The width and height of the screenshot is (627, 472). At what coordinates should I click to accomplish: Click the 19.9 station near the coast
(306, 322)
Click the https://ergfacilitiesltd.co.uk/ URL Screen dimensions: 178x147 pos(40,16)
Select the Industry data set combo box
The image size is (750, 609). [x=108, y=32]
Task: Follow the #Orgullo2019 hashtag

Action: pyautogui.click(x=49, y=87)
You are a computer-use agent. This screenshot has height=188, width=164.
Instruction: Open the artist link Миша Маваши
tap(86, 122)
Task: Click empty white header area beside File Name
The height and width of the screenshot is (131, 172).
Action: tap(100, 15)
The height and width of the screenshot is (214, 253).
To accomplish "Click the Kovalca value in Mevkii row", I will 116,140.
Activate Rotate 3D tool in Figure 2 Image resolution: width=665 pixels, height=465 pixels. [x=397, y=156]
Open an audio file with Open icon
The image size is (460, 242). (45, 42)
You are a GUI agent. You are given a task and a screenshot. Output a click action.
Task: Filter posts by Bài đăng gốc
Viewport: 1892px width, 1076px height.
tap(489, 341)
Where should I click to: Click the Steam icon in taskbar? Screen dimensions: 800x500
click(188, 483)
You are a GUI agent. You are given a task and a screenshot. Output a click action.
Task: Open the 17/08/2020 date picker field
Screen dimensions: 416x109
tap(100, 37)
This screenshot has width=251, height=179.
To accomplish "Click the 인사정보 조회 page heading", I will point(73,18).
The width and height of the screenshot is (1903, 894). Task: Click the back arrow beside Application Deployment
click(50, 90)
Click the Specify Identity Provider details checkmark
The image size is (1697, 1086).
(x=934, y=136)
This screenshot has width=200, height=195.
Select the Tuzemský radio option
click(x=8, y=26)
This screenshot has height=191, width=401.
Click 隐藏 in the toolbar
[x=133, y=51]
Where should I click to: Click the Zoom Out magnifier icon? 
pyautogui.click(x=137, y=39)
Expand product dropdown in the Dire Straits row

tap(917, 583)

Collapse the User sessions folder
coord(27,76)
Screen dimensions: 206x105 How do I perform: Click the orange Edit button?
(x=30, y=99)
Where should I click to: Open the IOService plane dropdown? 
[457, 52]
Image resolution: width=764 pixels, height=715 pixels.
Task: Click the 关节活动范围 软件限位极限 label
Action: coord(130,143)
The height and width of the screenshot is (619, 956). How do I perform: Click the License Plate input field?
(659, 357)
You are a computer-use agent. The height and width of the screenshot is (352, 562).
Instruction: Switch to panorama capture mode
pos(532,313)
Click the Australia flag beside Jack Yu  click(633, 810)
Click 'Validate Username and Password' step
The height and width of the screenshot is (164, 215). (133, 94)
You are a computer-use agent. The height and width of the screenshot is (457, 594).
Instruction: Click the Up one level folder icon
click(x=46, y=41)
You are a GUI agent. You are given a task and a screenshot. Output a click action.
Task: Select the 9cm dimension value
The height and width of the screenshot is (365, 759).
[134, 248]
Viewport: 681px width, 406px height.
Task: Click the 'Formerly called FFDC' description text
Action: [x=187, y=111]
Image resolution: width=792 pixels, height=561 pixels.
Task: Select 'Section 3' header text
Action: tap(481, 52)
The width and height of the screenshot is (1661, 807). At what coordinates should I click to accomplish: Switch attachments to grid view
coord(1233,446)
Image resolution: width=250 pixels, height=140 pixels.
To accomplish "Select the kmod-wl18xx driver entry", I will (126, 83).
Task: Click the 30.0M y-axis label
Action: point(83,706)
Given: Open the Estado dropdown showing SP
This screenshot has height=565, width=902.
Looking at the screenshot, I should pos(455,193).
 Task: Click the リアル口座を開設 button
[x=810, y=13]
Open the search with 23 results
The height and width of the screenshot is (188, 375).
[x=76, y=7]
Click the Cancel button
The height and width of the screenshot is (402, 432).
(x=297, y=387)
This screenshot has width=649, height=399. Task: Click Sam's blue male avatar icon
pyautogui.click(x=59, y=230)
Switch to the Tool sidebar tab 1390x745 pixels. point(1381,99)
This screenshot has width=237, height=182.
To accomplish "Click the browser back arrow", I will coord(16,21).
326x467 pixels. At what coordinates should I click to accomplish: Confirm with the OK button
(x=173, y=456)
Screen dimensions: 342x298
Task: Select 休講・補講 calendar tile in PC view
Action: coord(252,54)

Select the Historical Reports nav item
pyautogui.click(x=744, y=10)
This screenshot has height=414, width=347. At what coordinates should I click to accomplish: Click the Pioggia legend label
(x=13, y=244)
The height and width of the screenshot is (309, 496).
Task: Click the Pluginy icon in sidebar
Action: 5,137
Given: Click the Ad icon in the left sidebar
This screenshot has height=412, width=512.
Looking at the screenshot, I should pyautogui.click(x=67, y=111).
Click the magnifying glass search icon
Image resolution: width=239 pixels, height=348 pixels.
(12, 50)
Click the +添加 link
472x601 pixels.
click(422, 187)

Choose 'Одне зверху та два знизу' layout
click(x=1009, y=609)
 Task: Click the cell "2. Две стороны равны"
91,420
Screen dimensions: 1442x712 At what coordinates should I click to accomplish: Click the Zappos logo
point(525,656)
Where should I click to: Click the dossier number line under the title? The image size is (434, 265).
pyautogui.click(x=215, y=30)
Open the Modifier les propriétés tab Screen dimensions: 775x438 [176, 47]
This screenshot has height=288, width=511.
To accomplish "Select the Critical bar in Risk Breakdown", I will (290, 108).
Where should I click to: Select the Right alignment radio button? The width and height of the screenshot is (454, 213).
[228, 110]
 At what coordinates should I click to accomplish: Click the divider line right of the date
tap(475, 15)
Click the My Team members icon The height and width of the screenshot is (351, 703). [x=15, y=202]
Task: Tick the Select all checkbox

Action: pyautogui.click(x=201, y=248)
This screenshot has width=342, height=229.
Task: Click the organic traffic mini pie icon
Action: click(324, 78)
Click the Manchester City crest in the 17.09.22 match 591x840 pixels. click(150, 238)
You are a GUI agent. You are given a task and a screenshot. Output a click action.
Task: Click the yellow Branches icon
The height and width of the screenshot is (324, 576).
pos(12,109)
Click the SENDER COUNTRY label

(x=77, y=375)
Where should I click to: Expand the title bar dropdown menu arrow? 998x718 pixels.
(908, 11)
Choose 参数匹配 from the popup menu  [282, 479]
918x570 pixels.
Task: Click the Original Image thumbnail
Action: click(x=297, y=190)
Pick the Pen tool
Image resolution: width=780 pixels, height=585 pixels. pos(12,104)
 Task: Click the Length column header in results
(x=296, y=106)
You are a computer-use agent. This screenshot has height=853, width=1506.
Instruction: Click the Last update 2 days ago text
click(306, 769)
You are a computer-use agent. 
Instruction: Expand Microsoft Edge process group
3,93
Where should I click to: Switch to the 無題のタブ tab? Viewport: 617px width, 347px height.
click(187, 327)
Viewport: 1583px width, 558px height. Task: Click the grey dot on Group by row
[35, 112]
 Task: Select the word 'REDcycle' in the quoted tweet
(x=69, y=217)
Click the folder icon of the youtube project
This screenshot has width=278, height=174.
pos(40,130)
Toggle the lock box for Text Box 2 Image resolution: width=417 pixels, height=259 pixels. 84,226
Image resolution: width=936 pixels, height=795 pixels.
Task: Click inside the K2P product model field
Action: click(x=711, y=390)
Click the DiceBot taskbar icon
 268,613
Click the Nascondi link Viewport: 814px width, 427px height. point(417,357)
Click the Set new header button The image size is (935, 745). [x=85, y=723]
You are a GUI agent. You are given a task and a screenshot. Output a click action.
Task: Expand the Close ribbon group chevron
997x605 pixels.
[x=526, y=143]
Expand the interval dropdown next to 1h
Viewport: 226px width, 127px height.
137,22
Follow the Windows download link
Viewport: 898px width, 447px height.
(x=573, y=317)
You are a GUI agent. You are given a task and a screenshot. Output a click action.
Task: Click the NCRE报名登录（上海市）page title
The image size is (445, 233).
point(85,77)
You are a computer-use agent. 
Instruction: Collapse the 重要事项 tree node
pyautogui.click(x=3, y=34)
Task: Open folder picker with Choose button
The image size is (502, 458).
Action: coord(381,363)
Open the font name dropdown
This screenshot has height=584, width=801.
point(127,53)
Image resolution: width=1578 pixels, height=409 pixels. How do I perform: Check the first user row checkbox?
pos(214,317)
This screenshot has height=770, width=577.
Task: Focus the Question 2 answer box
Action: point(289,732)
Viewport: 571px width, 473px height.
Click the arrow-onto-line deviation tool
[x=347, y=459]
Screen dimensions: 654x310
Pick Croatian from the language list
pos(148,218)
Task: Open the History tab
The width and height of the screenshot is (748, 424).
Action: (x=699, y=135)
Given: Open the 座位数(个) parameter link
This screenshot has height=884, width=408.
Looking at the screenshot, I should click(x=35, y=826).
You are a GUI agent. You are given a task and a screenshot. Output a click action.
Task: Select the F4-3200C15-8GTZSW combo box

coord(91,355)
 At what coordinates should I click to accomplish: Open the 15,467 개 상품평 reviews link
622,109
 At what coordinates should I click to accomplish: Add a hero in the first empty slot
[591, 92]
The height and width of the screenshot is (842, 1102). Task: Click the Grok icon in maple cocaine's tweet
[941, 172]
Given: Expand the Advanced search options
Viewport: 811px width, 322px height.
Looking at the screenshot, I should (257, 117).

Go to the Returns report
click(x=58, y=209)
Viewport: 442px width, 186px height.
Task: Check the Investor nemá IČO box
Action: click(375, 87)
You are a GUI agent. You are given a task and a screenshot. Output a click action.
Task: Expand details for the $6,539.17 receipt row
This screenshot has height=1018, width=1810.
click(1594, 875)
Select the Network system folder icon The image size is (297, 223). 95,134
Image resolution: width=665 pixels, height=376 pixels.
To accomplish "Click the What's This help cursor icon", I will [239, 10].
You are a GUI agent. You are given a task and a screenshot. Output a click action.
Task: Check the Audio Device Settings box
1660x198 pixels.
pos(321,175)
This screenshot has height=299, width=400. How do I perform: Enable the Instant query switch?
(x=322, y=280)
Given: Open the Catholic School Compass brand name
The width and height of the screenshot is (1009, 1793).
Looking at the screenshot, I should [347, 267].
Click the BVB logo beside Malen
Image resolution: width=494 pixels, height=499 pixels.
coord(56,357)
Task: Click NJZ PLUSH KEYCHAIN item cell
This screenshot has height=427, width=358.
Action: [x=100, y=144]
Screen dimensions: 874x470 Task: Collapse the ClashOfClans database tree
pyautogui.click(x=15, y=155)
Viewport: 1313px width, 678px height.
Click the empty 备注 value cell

- - - - -

WHAT YOU HAVE TO DO
Please arrange the lines of the items above as a JSON list of strings, one string per line, starting with the line that contains "At what coordinates should I click to accomplish: Add" and going on through the line that contains "click(1594, 875)", leaving out blank lines.

RESPONSE TO THIS EXERCISE
[
  " At what coordinates should I click to accomplish: Add a hero in the first empty slot",
  "[591, 92]",
  "The height and width of the screenshot is (842, 1102). Task: Click the Grok icon in maple cocaine's tweet",
  "[941, 172]",
  "Given: Expand the Advanced search options",
  "Viewport: 811px width, 322px height.",
  "Looking at the screenshot, I should (257, 117).",
  "Go to the Returns report",
  "click(x=58, y=209)",
  "Viewport: 442px width, 186px height.",
  "Task: Check the Investor nemá IČO box",
  "Action: click(375, 87)",
  "You are a GUI agent. You are given a task and a screenshot. Output a click action.",
  "Task: Expand details for the $6,539.17 receipt row",
  "This screenshot has height=1018, width=1810.",
  "click(1594, 875)"
]